**What is needed**. From the listing below, retype exactly the line holding "Click the chevron", the line holding "Click the purple", and the lines between them; skip everything else.

**Supplied information**.
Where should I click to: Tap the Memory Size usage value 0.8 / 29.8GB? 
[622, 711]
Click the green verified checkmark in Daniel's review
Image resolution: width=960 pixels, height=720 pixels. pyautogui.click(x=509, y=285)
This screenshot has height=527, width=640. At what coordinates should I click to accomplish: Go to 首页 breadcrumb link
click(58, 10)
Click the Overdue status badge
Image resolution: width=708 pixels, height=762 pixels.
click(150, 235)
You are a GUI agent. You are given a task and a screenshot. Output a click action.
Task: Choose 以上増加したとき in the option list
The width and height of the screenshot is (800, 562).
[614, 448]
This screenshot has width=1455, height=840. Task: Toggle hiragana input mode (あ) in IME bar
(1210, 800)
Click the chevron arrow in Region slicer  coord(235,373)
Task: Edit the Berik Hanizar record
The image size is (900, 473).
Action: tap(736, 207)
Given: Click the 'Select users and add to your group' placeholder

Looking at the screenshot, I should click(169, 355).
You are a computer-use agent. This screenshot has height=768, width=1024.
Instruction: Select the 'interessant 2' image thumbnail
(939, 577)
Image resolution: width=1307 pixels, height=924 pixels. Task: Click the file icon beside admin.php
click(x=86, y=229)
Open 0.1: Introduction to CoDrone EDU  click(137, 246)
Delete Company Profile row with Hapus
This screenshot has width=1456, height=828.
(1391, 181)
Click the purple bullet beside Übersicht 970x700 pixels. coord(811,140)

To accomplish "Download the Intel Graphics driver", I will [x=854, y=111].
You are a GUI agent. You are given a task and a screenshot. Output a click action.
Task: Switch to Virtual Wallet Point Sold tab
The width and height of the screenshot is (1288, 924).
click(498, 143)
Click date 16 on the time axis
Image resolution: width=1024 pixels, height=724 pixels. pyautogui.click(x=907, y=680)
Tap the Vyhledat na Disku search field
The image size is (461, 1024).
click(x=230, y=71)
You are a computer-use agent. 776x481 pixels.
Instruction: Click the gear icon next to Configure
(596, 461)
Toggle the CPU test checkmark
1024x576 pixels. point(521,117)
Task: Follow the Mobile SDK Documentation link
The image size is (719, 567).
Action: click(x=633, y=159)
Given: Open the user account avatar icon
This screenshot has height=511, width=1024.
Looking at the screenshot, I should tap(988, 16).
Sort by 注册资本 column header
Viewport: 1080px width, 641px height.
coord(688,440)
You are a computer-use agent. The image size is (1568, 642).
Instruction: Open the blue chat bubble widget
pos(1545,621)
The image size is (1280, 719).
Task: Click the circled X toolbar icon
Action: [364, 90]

**Written response**.
Click the chevron arrow in Region slicer  coord(235,373)
Task: Edit the Berik Hanizar record
The image size is (900, 473).
Action: tap(736, 207)
Given: Click the 'Select users and add to your group' placeholder

Looking at the screenshot, I should click(169, 355).
You are a computer-use agent. This screenshot has height=768, width=1024.
Instruction: Select the 'interessant 2' image thumbnail
(939, 577)
Image resolution: width=1307 pixels, height=924 pixels. Task: Click the file icon beside admin.php
click(x=86, y=229)
Open 0.1: Introduction to CoDrone EDU  click(137, 246)
Delete Company Profile row with Hapus
This screenshot has width=1456, height=828.
(1391, 181)
Click the purple bullet beside Übersicht 970x700 pixels. coord(811,140)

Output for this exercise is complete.